Please quote exactly the lines below from the line containing "Click the cruiser name Cleveland" to the line containing "Task: Switch to the 支持库 library panel icon", both lines included, and nothing else.

- SOURCE INFORMATION
***

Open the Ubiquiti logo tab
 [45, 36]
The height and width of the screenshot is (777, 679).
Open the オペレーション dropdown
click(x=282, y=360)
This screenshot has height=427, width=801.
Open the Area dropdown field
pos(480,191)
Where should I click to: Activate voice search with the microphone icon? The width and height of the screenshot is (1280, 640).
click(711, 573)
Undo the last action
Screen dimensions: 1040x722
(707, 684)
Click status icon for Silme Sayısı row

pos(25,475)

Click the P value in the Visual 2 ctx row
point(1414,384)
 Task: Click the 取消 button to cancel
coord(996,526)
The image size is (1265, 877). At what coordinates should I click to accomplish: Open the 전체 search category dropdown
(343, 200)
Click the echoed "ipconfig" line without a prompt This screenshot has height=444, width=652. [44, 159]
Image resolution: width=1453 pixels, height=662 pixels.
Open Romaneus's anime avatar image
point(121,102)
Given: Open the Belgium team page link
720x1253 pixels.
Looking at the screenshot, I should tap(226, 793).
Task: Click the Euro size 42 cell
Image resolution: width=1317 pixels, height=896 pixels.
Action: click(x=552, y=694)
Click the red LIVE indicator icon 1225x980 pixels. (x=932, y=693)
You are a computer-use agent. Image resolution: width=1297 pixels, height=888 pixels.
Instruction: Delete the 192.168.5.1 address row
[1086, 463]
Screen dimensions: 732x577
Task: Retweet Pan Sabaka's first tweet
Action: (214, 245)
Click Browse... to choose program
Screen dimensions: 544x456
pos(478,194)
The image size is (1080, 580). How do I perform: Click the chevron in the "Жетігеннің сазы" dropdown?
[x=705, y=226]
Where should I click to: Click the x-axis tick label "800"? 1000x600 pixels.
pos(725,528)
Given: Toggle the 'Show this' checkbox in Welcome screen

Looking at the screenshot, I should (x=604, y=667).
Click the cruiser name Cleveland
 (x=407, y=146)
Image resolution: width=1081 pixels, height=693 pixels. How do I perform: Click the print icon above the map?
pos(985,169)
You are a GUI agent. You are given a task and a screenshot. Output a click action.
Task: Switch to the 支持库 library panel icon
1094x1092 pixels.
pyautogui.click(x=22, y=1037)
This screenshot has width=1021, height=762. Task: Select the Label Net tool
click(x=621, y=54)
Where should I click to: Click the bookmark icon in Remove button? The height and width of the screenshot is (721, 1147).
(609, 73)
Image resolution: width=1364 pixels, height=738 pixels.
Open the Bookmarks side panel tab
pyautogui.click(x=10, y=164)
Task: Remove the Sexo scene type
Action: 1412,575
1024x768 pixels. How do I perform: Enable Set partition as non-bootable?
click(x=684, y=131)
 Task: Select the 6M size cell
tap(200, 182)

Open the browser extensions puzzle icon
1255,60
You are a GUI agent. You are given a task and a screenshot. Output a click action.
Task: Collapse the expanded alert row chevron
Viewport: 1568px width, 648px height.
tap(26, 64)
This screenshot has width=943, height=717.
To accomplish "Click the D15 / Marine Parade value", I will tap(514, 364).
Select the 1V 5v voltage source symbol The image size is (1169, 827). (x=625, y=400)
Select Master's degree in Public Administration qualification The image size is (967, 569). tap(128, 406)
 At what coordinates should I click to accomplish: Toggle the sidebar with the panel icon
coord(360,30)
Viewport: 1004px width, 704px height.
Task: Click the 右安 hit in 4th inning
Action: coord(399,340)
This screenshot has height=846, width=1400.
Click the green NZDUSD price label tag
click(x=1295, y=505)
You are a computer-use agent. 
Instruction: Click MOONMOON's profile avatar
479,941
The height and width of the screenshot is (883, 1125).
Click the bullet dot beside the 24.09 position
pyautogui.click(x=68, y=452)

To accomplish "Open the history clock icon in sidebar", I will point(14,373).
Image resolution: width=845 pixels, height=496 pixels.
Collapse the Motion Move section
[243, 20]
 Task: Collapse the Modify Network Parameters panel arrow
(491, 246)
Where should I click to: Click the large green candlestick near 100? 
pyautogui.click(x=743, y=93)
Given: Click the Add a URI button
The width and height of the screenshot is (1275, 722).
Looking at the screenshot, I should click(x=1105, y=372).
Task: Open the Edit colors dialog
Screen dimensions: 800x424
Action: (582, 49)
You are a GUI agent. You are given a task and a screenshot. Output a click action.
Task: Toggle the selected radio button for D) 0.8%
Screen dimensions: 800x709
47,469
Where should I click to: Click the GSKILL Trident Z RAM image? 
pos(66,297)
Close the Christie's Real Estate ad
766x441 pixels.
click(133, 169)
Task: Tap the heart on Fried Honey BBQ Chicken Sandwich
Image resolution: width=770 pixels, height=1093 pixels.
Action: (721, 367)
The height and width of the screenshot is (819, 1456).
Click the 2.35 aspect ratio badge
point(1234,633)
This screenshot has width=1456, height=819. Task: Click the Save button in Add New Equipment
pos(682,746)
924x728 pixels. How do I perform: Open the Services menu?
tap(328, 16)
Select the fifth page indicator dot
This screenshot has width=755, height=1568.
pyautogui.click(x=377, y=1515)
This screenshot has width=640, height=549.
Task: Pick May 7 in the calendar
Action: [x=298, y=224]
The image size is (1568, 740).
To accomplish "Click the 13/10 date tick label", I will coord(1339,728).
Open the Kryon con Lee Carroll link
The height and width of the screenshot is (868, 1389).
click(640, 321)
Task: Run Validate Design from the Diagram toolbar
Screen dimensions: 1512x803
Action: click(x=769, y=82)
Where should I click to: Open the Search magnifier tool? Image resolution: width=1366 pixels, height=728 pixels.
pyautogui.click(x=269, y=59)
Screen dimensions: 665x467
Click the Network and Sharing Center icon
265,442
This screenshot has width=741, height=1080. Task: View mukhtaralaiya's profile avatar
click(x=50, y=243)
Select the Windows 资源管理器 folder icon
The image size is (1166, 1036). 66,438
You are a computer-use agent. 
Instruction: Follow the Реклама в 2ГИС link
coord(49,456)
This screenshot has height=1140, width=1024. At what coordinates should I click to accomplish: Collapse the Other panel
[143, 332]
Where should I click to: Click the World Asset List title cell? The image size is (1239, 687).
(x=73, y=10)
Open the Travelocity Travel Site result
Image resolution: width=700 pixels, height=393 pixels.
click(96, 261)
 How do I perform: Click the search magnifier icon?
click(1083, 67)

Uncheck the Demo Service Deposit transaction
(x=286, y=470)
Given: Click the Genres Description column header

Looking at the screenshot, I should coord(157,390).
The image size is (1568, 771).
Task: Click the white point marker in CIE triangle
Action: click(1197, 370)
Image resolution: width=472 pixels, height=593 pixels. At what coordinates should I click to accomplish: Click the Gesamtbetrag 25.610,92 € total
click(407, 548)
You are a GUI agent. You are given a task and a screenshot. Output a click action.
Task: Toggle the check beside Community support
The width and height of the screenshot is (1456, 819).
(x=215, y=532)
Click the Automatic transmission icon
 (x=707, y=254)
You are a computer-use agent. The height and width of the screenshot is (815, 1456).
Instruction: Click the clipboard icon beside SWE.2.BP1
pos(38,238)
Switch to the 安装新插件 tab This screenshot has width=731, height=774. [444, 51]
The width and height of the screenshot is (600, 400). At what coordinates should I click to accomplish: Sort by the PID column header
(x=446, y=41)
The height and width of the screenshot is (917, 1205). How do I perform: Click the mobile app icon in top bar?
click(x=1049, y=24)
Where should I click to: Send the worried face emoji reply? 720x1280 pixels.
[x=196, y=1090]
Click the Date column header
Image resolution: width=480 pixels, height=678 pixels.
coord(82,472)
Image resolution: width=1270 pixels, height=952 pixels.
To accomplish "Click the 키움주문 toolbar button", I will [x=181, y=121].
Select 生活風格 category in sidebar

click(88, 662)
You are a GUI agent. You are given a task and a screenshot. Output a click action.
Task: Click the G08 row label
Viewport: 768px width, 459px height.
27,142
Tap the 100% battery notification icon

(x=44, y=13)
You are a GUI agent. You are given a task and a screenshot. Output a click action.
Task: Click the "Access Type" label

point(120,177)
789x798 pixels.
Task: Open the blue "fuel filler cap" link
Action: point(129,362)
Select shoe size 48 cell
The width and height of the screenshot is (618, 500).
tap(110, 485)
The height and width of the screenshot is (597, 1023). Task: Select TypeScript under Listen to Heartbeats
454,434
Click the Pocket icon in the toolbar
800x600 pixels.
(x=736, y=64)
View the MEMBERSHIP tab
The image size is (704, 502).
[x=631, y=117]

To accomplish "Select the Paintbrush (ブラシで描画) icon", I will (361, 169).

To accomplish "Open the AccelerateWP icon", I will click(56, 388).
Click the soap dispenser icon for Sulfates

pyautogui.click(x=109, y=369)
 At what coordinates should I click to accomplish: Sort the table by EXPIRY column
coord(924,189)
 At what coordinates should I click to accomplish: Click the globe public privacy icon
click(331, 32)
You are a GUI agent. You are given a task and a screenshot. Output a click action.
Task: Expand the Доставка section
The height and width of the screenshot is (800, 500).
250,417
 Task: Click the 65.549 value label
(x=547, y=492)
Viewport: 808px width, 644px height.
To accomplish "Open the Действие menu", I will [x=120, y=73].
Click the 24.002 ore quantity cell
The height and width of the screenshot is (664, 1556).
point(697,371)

***

- REPLY
Click the cruiser name Cleveland
 (x=407, y=146)
Image resolution: width=1081 pixels, height=693 pixels. How do I perform: Click the print icon above the map?
pos(985,169)
You are a GUI agent. You are given a task and a screenshot. Output a click action.
Task: Switch to the 支持库 library panel icon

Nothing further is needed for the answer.